- [Request] Return every line of the entries below that contains the word "home".

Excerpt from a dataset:
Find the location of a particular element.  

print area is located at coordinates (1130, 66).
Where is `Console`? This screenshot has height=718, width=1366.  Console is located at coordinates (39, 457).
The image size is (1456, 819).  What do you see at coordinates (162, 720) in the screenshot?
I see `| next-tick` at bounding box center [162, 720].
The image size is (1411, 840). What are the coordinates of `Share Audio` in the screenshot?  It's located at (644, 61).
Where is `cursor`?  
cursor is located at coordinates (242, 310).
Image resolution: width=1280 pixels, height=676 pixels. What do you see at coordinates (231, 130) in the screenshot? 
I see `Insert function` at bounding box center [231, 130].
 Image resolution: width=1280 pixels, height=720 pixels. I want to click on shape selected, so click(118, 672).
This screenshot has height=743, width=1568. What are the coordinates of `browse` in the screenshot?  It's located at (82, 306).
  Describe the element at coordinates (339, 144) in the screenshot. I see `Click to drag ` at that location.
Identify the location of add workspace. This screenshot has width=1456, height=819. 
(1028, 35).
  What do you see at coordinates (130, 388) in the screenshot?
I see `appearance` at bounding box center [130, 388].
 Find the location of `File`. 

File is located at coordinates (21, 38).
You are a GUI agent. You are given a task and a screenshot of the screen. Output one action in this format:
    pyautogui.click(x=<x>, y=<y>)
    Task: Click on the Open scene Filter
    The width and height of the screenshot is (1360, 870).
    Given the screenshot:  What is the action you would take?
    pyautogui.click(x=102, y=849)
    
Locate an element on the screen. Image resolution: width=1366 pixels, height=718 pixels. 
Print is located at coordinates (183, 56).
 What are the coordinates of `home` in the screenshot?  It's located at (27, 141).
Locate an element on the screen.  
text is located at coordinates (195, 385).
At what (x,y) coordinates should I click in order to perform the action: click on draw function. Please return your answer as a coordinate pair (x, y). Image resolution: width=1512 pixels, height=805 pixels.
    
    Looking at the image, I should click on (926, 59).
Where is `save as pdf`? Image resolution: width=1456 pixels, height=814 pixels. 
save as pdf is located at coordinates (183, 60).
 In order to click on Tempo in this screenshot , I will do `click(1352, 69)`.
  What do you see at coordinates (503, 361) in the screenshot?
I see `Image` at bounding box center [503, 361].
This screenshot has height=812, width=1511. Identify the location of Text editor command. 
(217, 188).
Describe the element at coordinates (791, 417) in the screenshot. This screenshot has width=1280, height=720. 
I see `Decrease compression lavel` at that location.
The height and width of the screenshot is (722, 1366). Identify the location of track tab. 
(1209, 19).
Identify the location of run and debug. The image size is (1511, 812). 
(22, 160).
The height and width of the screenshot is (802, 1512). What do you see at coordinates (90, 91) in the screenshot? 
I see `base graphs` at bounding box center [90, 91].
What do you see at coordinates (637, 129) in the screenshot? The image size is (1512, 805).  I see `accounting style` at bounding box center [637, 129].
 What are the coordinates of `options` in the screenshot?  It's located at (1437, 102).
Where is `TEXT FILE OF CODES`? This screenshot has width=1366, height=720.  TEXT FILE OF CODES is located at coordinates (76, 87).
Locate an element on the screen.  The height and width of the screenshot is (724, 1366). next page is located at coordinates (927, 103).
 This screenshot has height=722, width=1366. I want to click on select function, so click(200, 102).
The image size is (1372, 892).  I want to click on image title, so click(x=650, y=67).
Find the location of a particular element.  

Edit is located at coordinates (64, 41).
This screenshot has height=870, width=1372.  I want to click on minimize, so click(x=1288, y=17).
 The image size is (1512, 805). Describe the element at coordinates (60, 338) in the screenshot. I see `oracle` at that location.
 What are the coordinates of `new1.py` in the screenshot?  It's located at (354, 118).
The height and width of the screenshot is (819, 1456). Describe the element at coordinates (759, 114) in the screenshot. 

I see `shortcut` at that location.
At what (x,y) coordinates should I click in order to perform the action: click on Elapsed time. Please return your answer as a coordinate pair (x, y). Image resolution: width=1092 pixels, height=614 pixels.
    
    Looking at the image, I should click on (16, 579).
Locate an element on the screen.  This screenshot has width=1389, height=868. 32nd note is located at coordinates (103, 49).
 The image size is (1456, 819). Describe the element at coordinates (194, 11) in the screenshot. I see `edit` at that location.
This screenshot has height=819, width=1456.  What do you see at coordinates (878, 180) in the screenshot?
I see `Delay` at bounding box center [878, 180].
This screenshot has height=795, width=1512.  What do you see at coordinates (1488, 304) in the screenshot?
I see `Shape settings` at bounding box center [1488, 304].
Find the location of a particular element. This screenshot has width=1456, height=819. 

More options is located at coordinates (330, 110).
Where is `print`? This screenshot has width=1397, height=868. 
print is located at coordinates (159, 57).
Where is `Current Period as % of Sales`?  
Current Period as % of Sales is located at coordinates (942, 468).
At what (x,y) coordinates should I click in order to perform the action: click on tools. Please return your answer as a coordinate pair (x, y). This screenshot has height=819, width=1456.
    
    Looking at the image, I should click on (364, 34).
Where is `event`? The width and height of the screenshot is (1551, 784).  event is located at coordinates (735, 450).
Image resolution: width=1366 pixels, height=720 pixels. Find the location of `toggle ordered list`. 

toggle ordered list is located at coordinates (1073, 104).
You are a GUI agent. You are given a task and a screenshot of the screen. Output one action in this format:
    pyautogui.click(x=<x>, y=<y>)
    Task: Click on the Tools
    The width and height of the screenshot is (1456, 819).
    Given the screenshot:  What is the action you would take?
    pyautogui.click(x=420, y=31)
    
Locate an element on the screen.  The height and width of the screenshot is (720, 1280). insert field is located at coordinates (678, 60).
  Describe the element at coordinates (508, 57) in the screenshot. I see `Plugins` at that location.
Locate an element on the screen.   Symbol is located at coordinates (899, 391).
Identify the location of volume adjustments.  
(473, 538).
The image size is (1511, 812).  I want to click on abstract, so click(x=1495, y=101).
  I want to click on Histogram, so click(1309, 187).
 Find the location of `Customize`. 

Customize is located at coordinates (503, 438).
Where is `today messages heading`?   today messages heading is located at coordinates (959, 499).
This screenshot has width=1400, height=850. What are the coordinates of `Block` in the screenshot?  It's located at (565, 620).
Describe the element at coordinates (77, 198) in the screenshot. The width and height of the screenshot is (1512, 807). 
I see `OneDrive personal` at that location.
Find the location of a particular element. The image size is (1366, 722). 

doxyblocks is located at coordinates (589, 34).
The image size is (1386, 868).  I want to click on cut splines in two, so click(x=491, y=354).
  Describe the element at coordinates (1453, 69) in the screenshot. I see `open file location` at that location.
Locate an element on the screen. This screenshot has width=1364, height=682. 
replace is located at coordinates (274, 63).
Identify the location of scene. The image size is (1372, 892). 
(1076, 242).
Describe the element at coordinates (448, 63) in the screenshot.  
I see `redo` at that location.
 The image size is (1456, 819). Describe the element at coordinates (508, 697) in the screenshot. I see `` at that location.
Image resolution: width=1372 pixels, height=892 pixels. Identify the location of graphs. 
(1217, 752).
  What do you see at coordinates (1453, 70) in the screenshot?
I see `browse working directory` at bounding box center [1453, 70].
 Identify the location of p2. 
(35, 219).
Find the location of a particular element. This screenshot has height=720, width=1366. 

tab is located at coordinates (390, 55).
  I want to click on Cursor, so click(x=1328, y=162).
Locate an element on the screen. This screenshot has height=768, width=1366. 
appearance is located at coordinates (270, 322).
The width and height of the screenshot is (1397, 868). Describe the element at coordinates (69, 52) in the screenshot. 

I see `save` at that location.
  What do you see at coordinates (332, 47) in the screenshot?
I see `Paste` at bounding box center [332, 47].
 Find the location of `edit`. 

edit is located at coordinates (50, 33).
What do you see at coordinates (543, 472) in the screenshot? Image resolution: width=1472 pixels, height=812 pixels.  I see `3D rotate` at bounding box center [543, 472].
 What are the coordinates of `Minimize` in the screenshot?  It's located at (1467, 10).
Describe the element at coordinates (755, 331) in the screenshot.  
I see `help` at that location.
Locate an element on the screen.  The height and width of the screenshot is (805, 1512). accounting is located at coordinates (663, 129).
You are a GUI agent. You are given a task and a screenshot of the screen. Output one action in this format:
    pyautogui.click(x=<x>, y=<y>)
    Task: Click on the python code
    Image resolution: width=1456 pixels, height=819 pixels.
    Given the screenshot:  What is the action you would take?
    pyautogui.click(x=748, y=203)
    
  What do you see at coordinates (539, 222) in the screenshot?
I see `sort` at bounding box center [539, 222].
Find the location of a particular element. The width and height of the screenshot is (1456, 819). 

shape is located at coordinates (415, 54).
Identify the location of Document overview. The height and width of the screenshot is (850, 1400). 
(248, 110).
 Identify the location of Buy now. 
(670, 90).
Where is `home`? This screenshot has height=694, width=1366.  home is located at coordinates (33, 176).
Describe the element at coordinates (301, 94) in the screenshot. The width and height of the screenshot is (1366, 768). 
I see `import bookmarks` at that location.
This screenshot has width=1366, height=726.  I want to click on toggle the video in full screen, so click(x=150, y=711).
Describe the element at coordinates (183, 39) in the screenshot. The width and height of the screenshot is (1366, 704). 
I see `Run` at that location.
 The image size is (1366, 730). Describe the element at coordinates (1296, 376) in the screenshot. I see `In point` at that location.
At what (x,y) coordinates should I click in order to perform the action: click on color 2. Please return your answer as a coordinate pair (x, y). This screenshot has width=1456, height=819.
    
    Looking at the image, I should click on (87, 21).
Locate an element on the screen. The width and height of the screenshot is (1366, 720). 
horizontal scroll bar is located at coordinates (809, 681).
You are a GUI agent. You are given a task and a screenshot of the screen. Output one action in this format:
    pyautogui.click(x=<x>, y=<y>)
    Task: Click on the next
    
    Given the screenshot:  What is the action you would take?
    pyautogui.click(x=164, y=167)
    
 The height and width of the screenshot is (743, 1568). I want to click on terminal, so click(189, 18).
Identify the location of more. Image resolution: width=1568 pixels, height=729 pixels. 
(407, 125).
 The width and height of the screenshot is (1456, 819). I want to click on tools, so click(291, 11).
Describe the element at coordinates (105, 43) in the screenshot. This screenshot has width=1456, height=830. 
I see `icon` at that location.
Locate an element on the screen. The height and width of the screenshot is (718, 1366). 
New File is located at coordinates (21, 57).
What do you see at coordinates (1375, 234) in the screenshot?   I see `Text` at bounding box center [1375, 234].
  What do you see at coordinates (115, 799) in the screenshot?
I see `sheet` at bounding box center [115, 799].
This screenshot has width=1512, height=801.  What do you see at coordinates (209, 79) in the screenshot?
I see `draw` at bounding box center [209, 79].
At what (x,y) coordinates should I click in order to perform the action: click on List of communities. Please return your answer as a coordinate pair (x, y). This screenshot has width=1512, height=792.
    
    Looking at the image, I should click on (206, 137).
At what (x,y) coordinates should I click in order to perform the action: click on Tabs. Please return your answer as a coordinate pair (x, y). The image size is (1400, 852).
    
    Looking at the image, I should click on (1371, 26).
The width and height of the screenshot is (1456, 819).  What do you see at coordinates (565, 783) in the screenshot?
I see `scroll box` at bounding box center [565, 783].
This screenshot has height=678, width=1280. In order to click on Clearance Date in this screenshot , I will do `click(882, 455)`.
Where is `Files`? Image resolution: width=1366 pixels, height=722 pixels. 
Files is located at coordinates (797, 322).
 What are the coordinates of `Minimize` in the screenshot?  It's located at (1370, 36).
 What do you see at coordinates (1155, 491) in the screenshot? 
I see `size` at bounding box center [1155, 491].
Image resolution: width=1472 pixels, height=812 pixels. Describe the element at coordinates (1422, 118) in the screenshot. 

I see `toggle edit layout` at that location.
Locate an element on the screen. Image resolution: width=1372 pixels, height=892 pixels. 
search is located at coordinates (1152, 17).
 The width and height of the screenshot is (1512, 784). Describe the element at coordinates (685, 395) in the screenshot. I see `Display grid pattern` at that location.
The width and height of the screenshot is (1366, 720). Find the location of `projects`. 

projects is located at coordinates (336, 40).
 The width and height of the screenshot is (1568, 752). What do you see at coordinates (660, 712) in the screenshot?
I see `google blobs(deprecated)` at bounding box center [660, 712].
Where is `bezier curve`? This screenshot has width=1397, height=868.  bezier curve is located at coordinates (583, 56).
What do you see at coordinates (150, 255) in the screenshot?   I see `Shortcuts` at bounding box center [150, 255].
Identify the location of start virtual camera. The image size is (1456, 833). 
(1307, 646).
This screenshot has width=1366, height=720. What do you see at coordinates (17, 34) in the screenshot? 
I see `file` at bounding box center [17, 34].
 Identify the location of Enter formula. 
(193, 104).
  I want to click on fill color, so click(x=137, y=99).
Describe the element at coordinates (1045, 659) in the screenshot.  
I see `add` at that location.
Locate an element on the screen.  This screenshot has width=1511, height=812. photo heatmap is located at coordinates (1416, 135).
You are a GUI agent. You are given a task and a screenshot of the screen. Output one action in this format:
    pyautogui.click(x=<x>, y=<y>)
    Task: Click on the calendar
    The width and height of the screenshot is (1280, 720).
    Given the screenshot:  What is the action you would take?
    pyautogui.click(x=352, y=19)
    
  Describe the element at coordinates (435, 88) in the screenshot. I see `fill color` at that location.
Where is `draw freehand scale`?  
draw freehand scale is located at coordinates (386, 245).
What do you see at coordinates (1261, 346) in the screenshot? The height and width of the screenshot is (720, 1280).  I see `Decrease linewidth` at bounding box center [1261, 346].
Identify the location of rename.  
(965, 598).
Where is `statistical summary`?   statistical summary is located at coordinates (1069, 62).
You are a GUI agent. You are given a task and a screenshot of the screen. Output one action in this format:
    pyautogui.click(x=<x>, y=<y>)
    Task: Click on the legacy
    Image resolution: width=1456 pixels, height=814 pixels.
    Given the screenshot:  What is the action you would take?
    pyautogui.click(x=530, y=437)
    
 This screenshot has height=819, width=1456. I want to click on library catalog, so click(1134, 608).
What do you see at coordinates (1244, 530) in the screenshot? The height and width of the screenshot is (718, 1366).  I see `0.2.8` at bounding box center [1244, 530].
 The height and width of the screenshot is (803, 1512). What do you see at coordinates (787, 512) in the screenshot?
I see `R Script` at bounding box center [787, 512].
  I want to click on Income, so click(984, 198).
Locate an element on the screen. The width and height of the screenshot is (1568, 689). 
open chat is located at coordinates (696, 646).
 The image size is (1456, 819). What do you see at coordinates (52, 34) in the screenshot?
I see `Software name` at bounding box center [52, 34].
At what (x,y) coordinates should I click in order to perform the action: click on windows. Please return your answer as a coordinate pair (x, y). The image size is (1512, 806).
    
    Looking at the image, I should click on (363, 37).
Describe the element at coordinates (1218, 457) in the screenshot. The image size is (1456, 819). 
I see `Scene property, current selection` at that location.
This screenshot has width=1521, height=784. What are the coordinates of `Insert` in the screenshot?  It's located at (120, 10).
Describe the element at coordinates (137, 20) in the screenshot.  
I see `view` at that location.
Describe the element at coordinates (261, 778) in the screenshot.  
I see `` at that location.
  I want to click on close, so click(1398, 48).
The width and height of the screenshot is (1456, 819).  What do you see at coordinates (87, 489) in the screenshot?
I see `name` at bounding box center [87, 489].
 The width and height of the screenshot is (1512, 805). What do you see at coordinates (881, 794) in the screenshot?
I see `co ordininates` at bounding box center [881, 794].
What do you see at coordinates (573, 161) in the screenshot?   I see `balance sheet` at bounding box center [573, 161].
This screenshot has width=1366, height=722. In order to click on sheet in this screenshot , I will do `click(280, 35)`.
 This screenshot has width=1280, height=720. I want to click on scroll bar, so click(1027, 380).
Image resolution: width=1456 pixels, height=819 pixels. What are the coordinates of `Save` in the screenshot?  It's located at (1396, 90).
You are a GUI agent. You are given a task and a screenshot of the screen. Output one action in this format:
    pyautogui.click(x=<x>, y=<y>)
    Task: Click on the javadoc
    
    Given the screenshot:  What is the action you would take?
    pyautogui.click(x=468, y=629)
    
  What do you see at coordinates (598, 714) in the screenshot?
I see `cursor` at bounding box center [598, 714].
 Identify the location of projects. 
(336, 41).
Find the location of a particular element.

- [Solution below]
 What are the coordinates of `home` in the screenshot?  It's located at (27, 141).
Where is `home`? This screenshot has height=694, width=1366.  home is located at coordinates (33, 176).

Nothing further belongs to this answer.